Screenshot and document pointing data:
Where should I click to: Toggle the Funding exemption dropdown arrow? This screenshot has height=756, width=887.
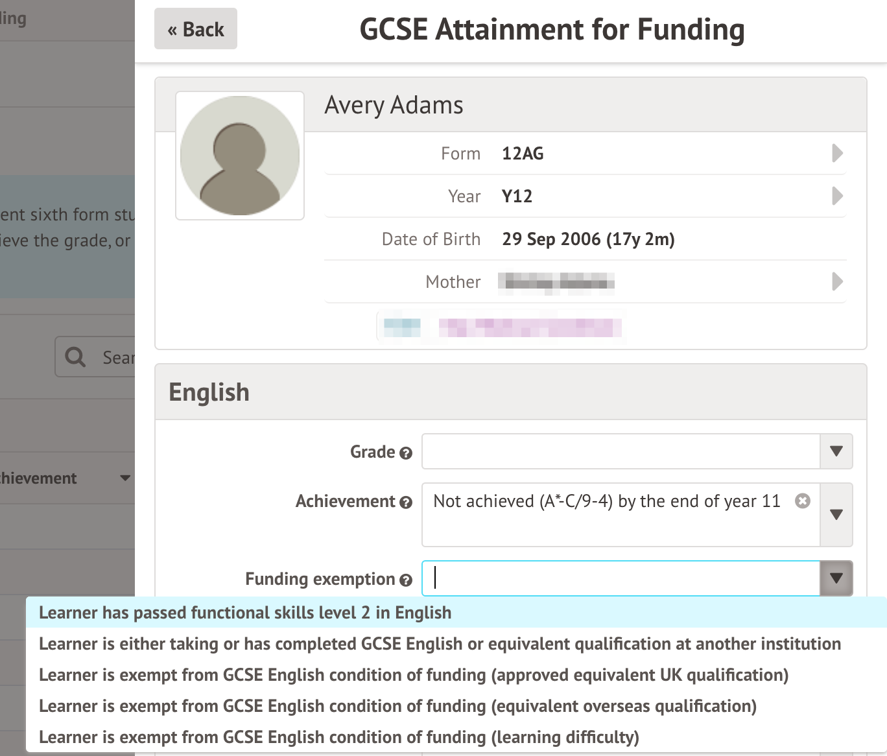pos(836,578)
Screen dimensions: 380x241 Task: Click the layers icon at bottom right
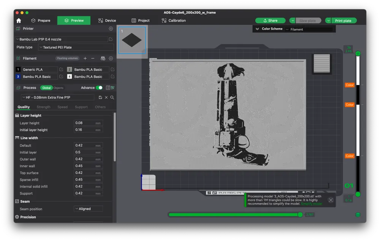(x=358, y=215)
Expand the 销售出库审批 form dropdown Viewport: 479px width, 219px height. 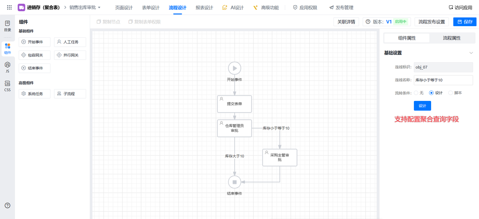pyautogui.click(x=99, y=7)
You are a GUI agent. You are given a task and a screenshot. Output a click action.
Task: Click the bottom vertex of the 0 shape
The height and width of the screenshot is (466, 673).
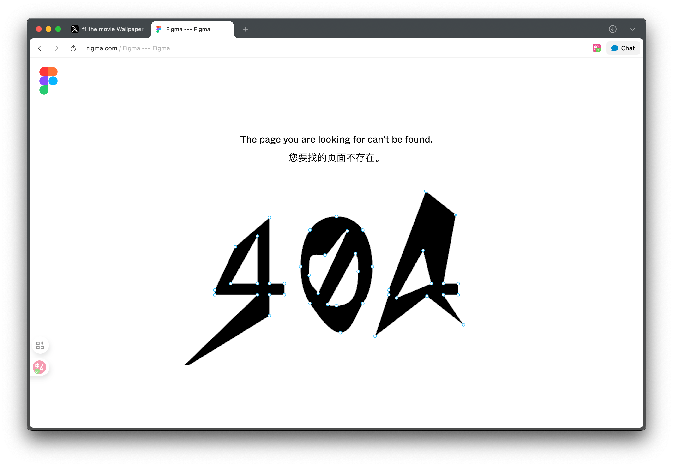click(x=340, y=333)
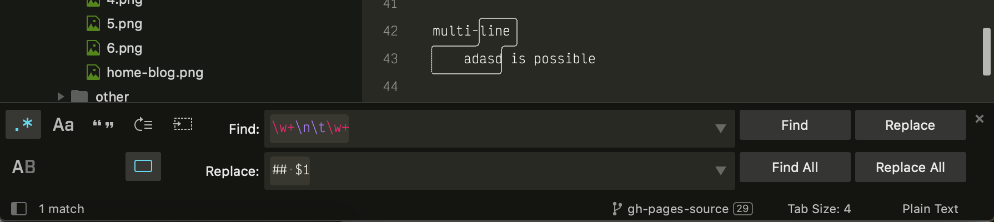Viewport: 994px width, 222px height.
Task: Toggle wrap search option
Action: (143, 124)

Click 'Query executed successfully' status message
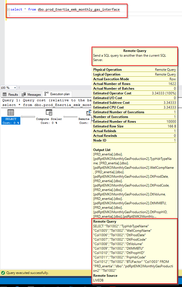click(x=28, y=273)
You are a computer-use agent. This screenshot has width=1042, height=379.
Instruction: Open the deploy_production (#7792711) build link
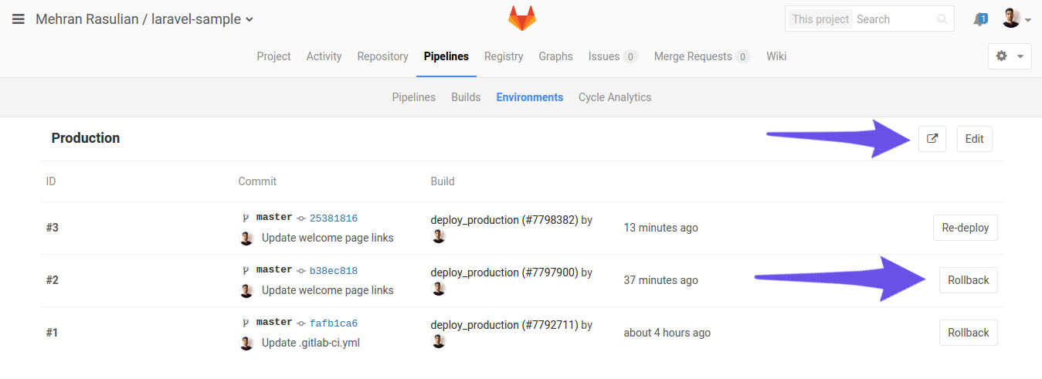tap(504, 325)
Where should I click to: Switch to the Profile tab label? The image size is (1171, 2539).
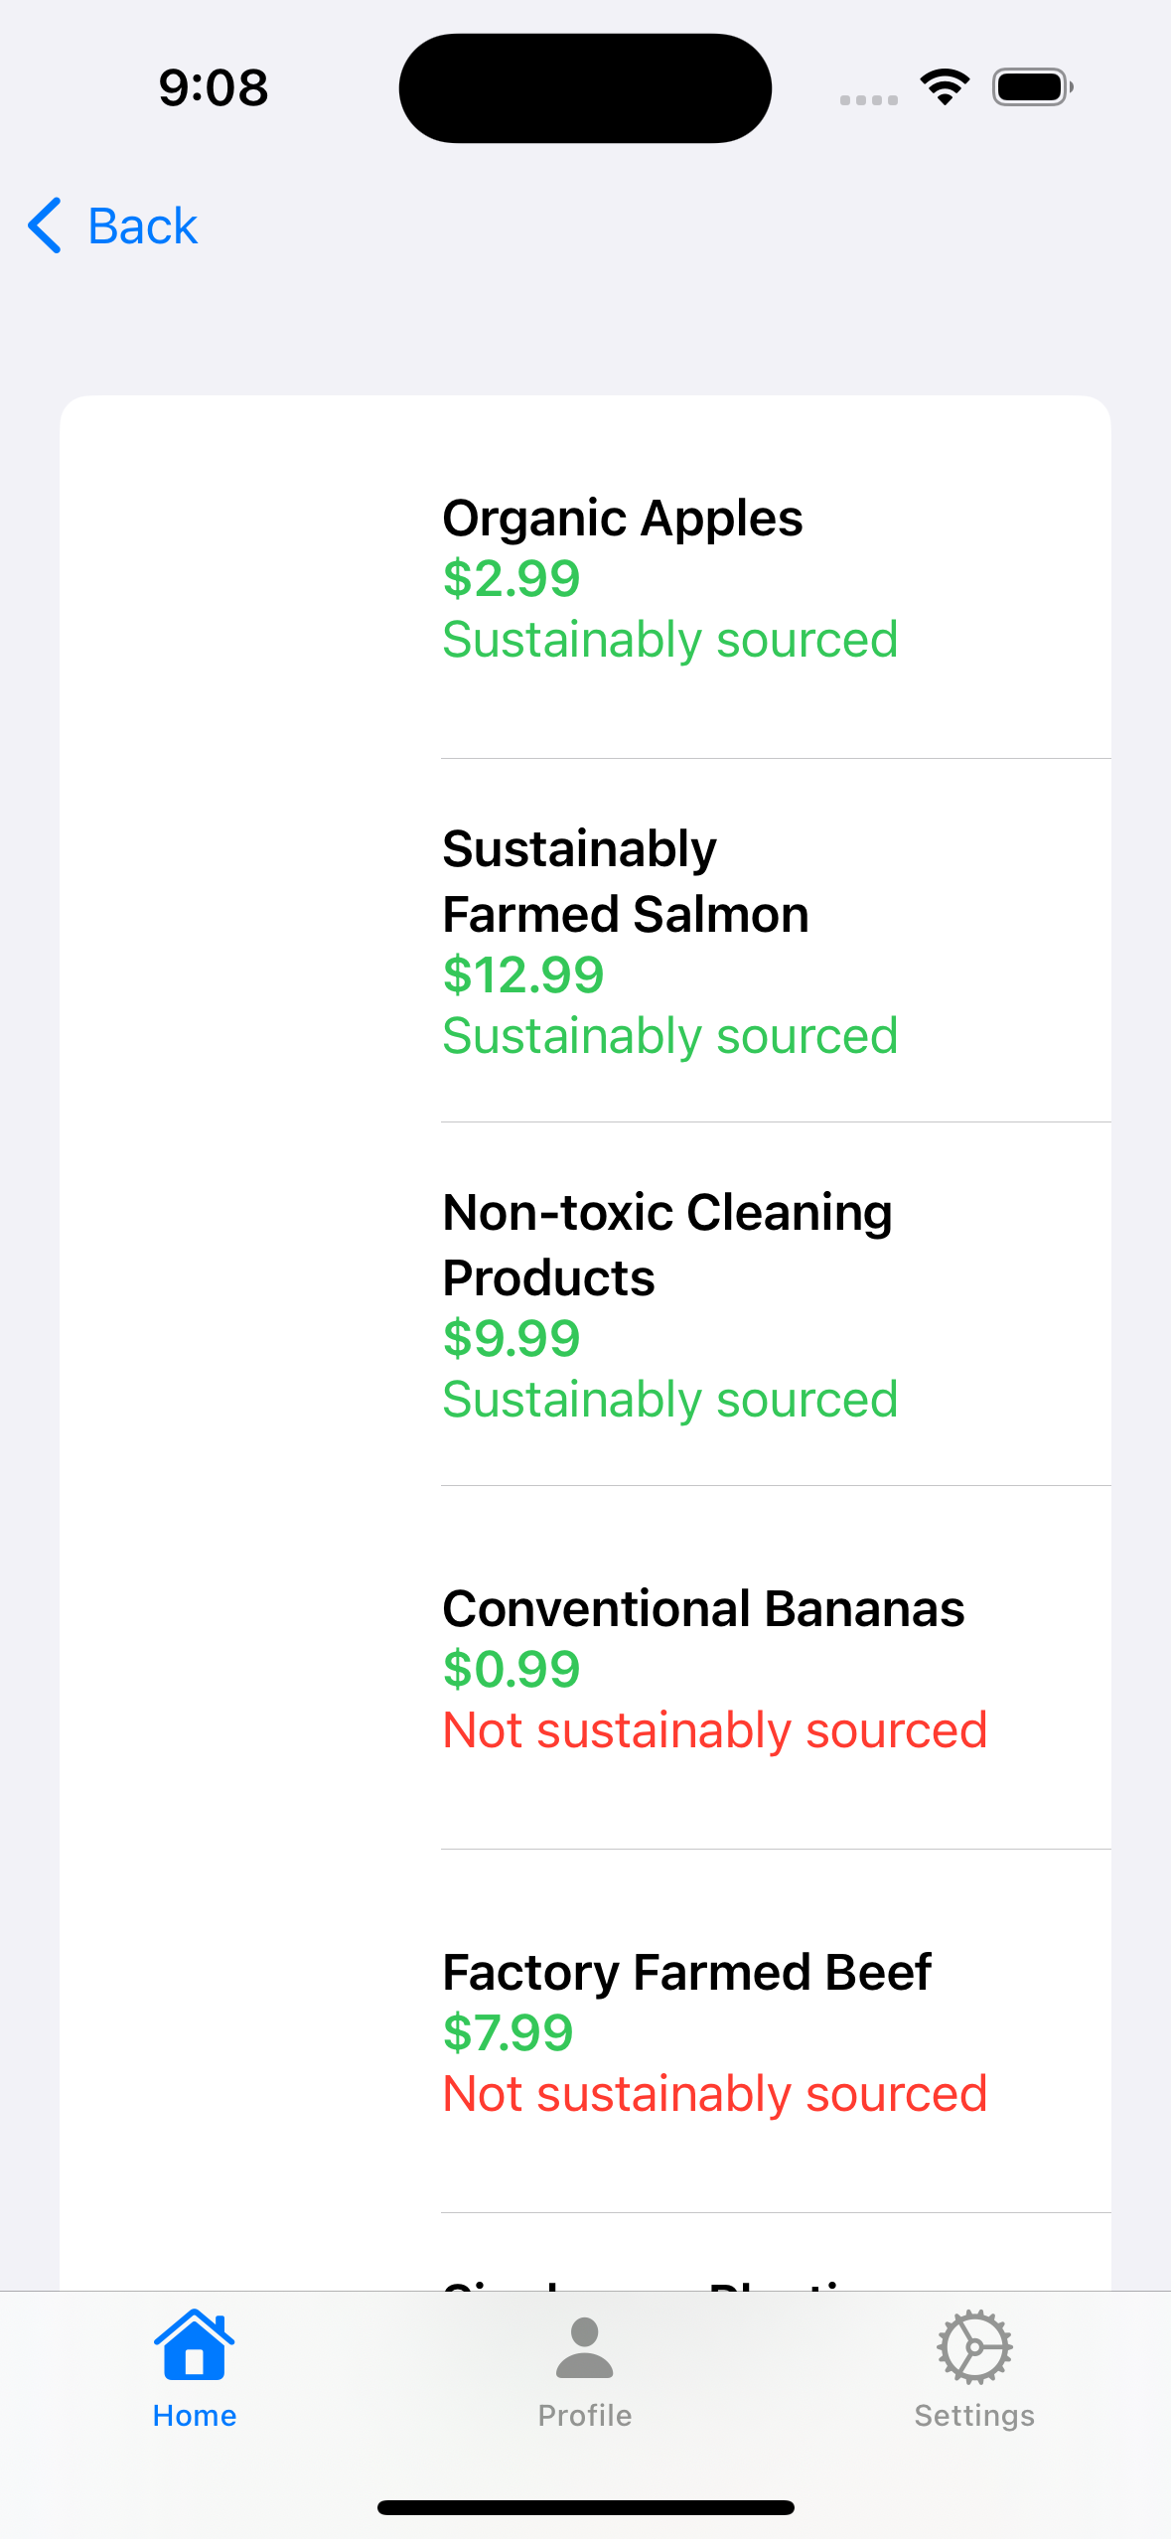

◆ Your goal ◆
Copy the stretch of records from the line containing "Click 'Query executed" through the line containing "tap(504, 325)", keeping every line as it stands. Leave the pictures out of your answer.

◆ Solution to this problem ◆
Click 'Query executed successfully' status message
click(x=28, y=273)
You are a computer-use agent. This screenshot has width=1042, height=379.
Instruction: Open the deploy_production (#7792711) build link
tap(504, 325)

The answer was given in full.